Pearson Correlation Value Calculator
Use this calculator to find the correlation coefficient (r) between two numeric datasets. Enter values separated by commas, spaces, or new lines.
Both datasets must contain the same number of values (minimum 2), and neither set can have zero variance.
What Is a Correlation Value?
A correlation value measures how strongly two variables move together. In statistics, the most common version is the Pearson correlation coefficient, written as r, which ranges from -1 to +1.
- +1: perfect positive linear relationship
- 0: no linear relationship
- -1: perfect negative linear relationship
How to Interpret Correlation Coefficients
There is no universal rulebook, but this guideline is commonly used in research and analytics:
- 0.00 to 0.19 → very weak
- 0.20 to 0.39 → weak
- 0.40 to 0.59 → moderate
- 0.60 to 0.79 → strong
- 0.80 to 1.00 → very strong
The sign tells direction: positive means both variables tend to rise together, while negative means one rises as the other falls.
How This Correlation Value Calculator Works
This tool computes the Pearson formula directly from your two data lists.
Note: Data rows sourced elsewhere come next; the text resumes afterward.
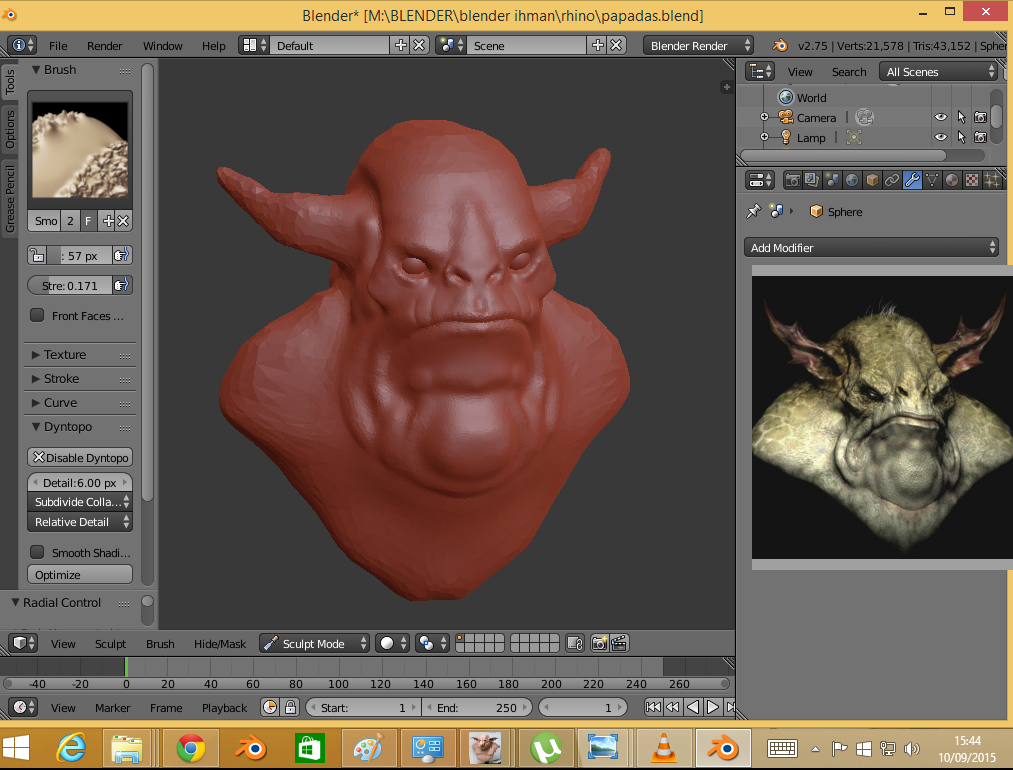
Task: Open the Render menu in top bar
Action: click(104, 46)
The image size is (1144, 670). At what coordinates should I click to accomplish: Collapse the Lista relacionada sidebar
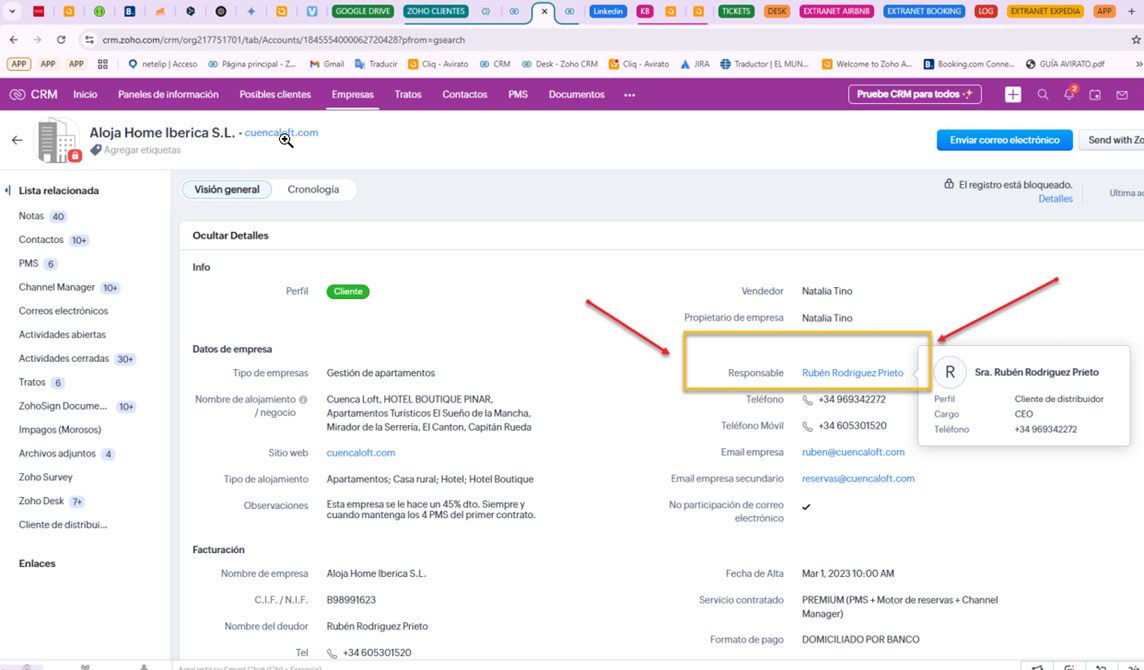(8, 190)
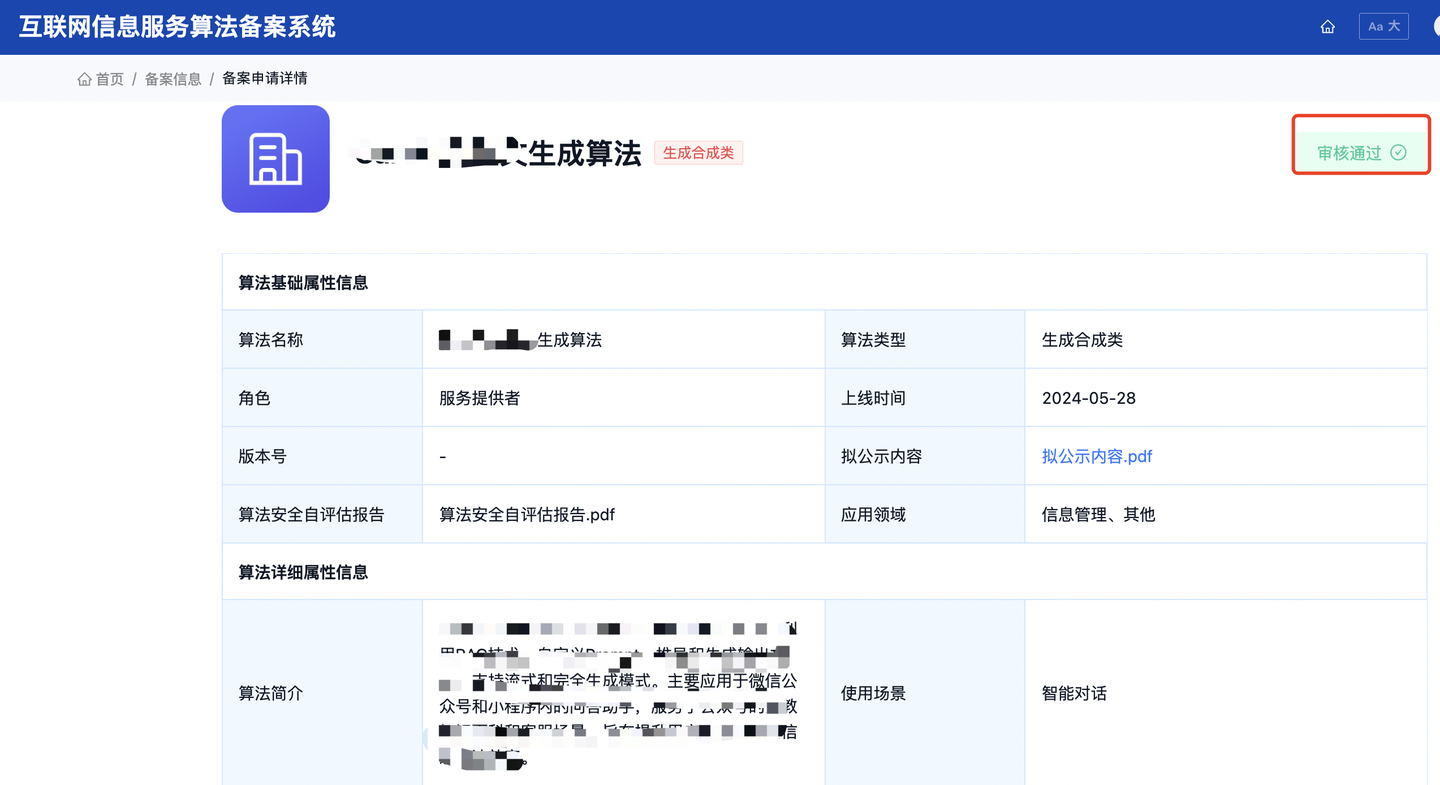Viewport: 1440px width, 785px height.
Task: Click the 互联网信息服务算法备案系统 site title
Action: point(180,27)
It checks for valid numbers, equal list lengths, and whether each set has enough variation. Then it outputs:
- Correlation coefficient r
- Coefficient of determination r²
- A plain-language interpretation
Quick Steps
- Paste your X values in the first box.
- Paste your Y values in the second box.
- Click Calculate Correlation.
When to Use Correlation Analysis
Correlation is useful in many practical settings:
- Finance: compare stock returns and market indices
- Health: evaluate links between activity and blood pressure
- Education: study practice hours vs. exam performance
- Business: explore ad spend and sales outcomes
Important Caveats
1) Correlation does not imply causation
Two variables can be correlated without one causing the other. A third variable may explain both.
2) Pearson focuses on linear relationships
If the true relationship is curved or non-linear, Pearson correlation might understate the association.
3) Outliers can distort results
A few extreme values can significantly change r. Always inspect your data distribution before drawing conclusions.
Best Practices for Better Results
- Use clean numeric data with consistent units.
- Avoid mixing time periods unintentionally.
- Plot your data with a scatter chart to verify linearity.
- Pair correlation with domain knowledge before making decisions.
Final Thoughts
A correlation value calculator is a fast way to quantify relationships between variables. Used correctly, it can reveal helpful patterns and guide deeper analysis. Treat correlation as a starting point, not the final verdict.